畢竟他們也是兄妹,還算有幾分親情……她淡淡笑了。

「皇兄,看在你未來小外甥的份上,饒了賀家吧……」這是她最後的殺手鐧,除此之外,她再無他法。

「你有喜了?」他不由得驚喜。

「雖沒找大夫確認,但也八九不離十了。」蘇巳巳輕輕按著自己的小腹,依舊十分平坦,可她為何感到一陣微動?

趙闋宇笑意更濃,然而只是一瞬,又回歸天子的威嚴。

「既然有喜了,就在宮裏養胎吧。」他沉聲道。

什麼意思?想軟禁她嗎?

「叫賀珩到宮裏來陪你……」他挑眉睨着她,「如此,你可以放心,朕也可以放心。

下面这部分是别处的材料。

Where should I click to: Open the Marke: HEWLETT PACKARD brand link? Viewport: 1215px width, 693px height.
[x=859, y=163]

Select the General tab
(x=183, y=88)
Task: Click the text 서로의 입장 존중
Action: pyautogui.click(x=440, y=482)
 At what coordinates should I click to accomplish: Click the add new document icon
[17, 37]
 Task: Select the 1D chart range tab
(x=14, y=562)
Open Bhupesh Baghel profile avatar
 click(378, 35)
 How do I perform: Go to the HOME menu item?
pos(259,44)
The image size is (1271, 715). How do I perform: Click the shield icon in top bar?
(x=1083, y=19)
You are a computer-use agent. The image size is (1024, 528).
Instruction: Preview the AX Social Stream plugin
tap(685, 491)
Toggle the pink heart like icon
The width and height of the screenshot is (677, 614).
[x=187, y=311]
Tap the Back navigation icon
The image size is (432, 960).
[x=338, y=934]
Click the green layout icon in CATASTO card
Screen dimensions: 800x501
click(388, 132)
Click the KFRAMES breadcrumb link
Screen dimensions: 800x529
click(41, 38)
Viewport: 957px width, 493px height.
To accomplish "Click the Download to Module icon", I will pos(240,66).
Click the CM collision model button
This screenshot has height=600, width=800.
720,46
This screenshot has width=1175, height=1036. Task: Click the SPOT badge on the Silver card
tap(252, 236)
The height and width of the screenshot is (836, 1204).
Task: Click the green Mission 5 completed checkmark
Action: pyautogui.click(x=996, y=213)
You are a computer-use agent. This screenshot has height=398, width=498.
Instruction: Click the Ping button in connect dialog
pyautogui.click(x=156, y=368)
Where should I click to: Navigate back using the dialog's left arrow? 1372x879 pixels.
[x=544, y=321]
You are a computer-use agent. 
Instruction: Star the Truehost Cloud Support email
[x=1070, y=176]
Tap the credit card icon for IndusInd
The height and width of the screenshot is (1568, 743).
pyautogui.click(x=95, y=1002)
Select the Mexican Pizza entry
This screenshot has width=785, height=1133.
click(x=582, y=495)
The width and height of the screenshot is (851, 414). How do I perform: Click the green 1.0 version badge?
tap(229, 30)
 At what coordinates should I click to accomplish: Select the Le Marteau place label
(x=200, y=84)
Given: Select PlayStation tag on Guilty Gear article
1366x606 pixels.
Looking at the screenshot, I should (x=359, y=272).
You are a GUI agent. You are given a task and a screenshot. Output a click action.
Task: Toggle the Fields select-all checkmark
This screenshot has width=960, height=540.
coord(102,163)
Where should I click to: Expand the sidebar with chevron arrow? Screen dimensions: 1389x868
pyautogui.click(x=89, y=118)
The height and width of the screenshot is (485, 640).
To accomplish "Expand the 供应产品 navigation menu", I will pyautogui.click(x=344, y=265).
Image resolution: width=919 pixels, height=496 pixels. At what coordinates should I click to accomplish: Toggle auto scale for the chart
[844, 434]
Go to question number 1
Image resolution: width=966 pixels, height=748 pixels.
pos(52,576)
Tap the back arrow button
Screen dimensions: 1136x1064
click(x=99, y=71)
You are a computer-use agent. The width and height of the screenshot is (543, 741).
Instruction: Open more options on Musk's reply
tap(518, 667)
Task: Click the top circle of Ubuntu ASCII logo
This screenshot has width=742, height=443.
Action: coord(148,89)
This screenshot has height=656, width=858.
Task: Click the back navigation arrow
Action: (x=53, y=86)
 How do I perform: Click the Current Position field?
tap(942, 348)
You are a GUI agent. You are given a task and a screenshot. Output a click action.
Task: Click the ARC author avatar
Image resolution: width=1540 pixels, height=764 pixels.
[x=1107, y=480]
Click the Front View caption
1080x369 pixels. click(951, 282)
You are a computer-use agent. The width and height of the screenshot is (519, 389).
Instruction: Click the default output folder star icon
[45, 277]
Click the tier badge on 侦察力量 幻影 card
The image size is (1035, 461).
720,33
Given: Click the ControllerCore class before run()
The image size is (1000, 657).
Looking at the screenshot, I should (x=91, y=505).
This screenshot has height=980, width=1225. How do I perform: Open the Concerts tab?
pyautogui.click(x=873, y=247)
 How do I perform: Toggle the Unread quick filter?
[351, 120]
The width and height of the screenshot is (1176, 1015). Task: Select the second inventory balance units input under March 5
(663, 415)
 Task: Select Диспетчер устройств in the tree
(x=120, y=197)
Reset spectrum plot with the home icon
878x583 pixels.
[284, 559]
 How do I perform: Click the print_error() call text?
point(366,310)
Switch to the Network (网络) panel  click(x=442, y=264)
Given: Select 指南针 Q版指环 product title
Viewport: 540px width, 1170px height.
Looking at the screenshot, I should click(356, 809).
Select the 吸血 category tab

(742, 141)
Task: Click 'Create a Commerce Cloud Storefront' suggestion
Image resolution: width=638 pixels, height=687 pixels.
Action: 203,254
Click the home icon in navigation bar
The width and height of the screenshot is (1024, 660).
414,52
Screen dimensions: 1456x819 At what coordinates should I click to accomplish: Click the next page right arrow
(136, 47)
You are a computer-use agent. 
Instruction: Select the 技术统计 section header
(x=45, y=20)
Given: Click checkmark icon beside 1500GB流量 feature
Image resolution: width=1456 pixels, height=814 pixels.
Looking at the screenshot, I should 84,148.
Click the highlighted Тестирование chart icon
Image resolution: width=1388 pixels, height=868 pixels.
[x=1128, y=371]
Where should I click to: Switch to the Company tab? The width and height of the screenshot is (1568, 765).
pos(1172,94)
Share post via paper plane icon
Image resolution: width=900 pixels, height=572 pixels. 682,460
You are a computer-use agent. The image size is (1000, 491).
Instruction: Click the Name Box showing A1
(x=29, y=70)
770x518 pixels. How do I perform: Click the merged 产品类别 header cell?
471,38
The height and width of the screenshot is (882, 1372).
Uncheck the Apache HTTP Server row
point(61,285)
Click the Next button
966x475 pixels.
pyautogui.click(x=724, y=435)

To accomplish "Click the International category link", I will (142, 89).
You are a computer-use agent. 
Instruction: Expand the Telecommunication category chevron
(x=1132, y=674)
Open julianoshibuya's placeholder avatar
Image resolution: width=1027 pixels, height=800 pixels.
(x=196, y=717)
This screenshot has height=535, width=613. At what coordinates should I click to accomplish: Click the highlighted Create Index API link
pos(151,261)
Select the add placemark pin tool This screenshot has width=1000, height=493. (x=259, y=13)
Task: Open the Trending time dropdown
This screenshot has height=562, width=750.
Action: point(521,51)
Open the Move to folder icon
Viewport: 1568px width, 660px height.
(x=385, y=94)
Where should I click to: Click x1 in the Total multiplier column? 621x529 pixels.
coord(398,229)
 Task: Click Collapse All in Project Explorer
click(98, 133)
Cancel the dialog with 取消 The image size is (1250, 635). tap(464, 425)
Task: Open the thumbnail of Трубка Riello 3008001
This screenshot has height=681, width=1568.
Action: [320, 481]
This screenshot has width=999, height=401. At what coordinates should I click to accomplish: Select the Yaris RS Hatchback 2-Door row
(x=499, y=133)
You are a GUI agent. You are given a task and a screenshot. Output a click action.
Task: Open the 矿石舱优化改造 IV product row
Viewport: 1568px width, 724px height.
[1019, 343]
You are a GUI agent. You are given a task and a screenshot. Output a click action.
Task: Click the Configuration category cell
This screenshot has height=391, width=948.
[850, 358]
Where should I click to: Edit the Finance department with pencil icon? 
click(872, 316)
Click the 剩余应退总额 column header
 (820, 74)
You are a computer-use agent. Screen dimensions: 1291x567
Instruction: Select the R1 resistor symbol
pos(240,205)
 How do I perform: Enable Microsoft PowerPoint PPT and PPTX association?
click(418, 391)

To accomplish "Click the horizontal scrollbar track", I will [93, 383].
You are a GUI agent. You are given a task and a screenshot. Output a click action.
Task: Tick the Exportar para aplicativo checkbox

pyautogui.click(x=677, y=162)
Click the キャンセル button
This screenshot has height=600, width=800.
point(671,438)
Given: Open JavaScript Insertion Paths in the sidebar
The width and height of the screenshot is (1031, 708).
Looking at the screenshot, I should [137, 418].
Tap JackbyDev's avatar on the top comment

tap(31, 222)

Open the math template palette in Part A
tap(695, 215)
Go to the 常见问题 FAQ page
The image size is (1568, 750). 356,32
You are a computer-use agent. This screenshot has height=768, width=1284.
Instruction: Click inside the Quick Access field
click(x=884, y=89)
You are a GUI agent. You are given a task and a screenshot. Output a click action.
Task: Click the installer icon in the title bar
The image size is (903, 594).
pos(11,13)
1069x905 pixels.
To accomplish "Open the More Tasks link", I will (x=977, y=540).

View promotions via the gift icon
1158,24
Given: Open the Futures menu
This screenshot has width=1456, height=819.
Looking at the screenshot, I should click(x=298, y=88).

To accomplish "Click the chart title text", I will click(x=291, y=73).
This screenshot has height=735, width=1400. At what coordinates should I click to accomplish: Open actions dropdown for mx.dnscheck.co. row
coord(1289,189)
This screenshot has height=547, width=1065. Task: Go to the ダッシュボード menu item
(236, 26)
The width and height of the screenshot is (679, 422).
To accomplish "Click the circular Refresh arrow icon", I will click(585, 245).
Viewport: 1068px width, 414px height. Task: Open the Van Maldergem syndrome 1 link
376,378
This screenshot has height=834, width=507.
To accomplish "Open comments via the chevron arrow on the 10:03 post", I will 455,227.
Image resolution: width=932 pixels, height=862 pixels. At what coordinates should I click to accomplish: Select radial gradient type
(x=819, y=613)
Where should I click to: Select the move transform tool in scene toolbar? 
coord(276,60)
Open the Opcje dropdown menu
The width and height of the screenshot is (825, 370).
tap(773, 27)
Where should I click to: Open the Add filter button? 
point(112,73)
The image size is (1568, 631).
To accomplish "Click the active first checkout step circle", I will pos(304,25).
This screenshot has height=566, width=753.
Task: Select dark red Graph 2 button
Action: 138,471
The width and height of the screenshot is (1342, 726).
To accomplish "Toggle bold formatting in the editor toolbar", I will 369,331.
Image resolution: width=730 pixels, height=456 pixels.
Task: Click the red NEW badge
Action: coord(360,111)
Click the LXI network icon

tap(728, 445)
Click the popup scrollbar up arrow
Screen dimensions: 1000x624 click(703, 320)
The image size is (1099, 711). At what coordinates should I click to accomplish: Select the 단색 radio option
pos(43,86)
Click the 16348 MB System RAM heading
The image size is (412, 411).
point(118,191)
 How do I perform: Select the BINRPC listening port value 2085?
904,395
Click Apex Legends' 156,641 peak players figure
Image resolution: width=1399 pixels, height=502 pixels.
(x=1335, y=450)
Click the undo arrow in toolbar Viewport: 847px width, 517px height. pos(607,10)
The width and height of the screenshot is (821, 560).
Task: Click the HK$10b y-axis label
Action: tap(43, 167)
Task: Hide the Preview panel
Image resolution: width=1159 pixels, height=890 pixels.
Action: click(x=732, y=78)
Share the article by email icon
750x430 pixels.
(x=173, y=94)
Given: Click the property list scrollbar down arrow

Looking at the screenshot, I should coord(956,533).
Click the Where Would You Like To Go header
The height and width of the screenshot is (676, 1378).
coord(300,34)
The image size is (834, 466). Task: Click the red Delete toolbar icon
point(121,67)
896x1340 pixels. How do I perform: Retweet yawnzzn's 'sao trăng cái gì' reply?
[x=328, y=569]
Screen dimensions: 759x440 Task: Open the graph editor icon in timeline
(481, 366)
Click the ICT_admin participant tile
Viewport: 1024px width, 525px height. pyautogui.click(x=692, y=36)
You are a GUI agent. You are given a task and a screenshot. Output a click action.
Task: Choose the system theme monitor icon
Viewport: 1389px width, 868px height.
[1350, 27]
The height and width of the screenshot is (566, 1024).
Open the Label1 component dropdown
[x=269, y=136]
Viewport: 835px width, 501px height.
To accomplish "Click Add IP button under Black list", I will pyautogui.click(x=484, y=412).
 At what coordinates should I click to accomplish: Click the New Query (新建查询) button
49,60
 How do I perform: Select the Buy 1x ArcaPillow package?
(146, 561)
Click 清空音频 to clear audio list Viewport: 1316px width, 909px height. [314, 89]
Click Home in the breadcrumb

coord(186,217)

」

賀珩?原來,他打的是賀珩的主意。

「皇兄是希望以賀珩為人質,威脅我公公?」蘇巳巳發現,在這危機四伏的境地里待久了,人會變得聰明,什麼事只要一點就懂得。

「皇妹的提議倒是不錯,」趙闋宇頷首,「朕倒要看看,賀世勛還要不要他的寶貝兒子和他未來的孫子!」

不錯,一箭雙鵰,擺在眼前的大好機會,身為睦帝的他自然不會放過。

蘇巳巳承認自己還是高估了親情。皇家的親情更加一錢不值。

「倘若賀珩不來呢?」她反問。

「他若真愛你,就會來。」趙闋宇一副看好戲的模樣,「朕拭目以待。」

他若愛她……這個時候,她到底是希望他愛她,抑或不愛?

矛盾重重中,她抬起炯亮雙眸,「皇兄,臣妹想問一個問題……」

「你說。」

「賀府的一切皇兄瞭若指掌,到底是安插了什麼眼線?」能挖出如此機密的情報,非常人所能為。